Salt, Mustard, and Wi-Fi

Paul Boutin nails the lid down on the coffin of for-fee hot spots: Colleague Paul Boutin writes in Wired magazine about how free Wi-Fi can cost less to offer than for-fee Wi-Fi.

Having just spent weeks talking to folks who build back-end hot spot billing systems or run hot spot networks, I don't believe the per-day cost are quite as high except for small operations. It doesn't cost T-Mobile $30 to $70 per day in non-bandwidth costs to run their authentication and billing networks. It probably does cost T-Mobile $25 to $50 per day for the T-1 line, however.

2 TrackBacks

Wi-Fi Net News quotes this Wired story and says: If you want to see the right way to serve wireless... Read More

Woohoo, After being in CAE airport and using their free WiFi I can say it is super convienient to be able to catch a few emails just before getting on the plane without having to worry about payment, credit cards... Read More

4 Comments

$3.00 a day, including DSL and authentication, is a reasonably attainable figure for a single-AP hotspot location.

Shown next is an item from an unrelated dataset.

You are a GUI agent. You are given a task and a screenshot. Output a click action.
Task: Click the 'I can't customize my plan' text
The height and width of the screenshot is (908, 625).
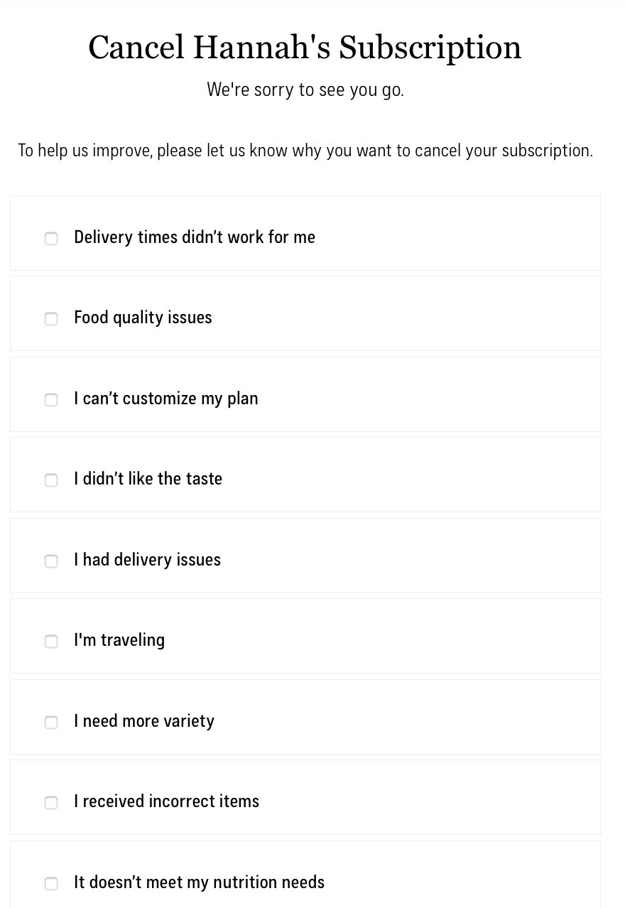[x=166, y=399]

The (self-inflicted) problem is that some hotspot companies insist on T1s instead of DSL.

For a small Hot Spot, a T1 line is not nessasary.
DSL and Cable access is much more cost effective and most (if not all ) will offer tiers of bandwidth use to suit your needs. My local service will offer very high bandwidth, their top tier, at less than $10.00 per day, using high speed cable.

1) I wonder if you are right about the costs of a WiFi AAA and RADIUS system for a company with overhead like a T-Mobile. Some of that software costs 10s of thousands for the privilege of only a few thousand people in the database. And if they wrote it and host it themselves-lot's of money.
I would love to see those numbers; whether high back office costs trumps or gets trumped by amortizing thousands of places.

2) What I would really like to see though, is the costs that the telephone companies (for example, Verizon) charge themselves for the lines they use to provide 'free WiFi.' If I can't get the same rates they charge themselves by virtue of their infrastructure...well, I would start wondering how to spell 'restraint of trade' if I were trying to 'sell' against them. If I have the WiFi Joint, I have to pay for the phone line and the DSL. Do they charge themselves for both.

3) On the other hand, if the phone companies are playing square, then when they realize that they need better more bandwidth for cheaper rates to stay solvent, then that will benefit us all - as long as they pass it along.